I often ran away from home because of emotional and physical abuse in my family. I wanted to take all my sisters and brother with me to get away from the turmoil at home. I went to a youth shelter because I didn't want to be at home. I was then sent to a foster family where my foster father sexually abused me.
After I left the foster home because I was abused, I was sent back to my original home. That's when I first went into the hospital. I was diagnosed as schizoaffective and having a borderline personality disorder and was put on medication for the first time. I then went to live in a residential facility for youth with mental illnesses. I then lived in a halfway house and went to a rehabilitation center. I tried working, but at the time, I couldn't handle a job. I then went to live on my own and a short time later I became suicidal and tried to overdose on medication more than once. This resulted in me being committed to a state psychiatric hospital.
For the last 20 years I have been living in Community Hope, an organization that houses mental health consumers.
I have gone in the hospital a few times, and my diagnosis has been changed to bipolar disorder, which I've been treated for over the last 10 years. I've been and tried many different medications, and I think the medications that I'm on now have been working quite well. It's just taken a long time to find the right meds and support that I've needed. I'm on Medicaid and Supplemental Security Income and have been on that since I became an adult.
I am now trying to go to school to become a medical assistant and hope to get a job working in a doctor's office or hospital. To get into school, I had to take a very hard test and did so well on it that I was offered the opportunity to be a professor's assistant.

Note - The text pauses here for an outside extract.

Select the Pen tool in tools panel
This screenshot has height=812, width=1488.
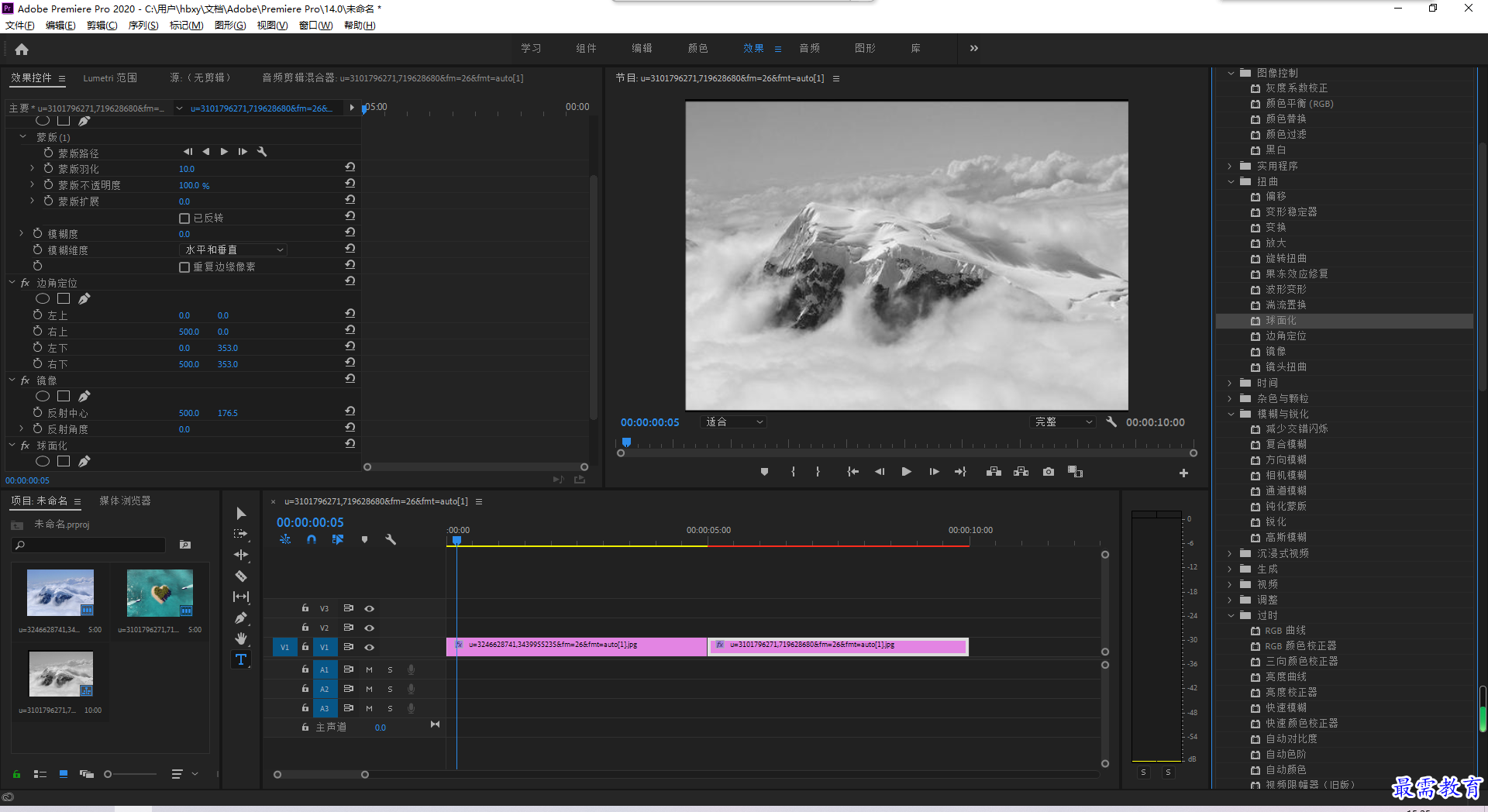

I have worked in the hospital as a volunteer for the past few years and loved every minute of it. My interest in medicine started when my brother got sick with cancer as a child. I decided, at that time, that I would like to become a pediatric nurse. I m starting slow but that's my goal. I read medical books on my own at home and am active in educating myself on this topic.

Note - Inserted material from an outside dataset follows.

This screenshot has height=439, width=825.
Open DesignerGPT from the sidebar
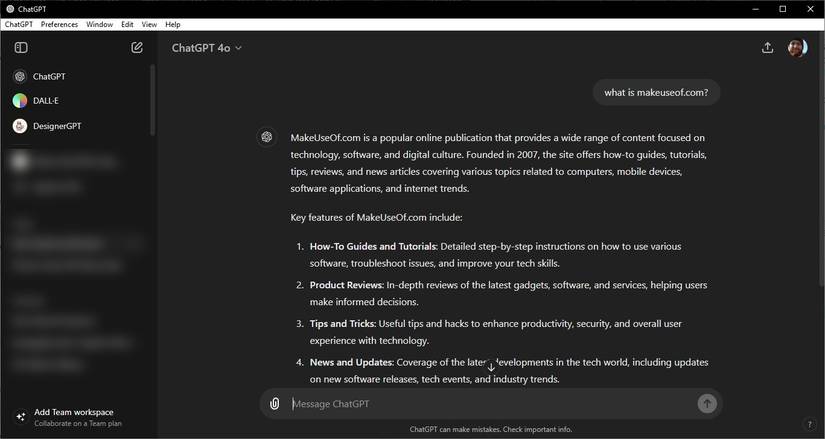pos(56,126)
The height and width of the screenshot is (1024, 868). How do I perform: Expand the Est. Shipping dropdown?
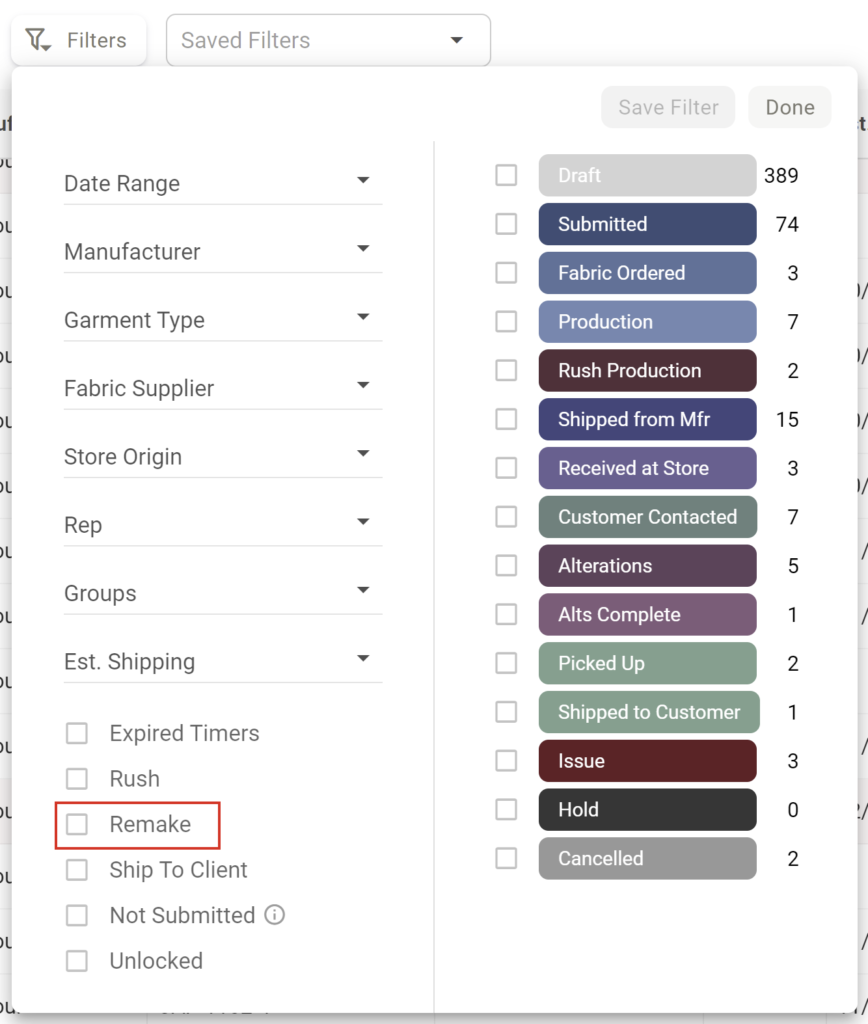coord(223,662)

I do volunteer work for the Mental Health Association where I've become a consumer advocate. I'm on three different county committees, and belong to the Coalition of Mental Health Consumers Organization, COMHCO.
I cherish the fact that I'm a mental health consumer advocate because of my experiences as a consumer. I want so much to help other people. It makes me feel really good to contribute to other peoples' lives and make their lives better. I saw what others have done for me, and I appreciated their help. I want to do the same in return.
The two proudest activities that I have done as a consumer, which have made me feel like a contributor to the community, are being on the COMHCO board and being appointed to the committees that I'm on. I can speak for other people now to help them. I know mental illnesses have stigma, but I think that over the years that I've been an advocate, things have definitely changed. Unfortunately, things have got to change even more to make our system better.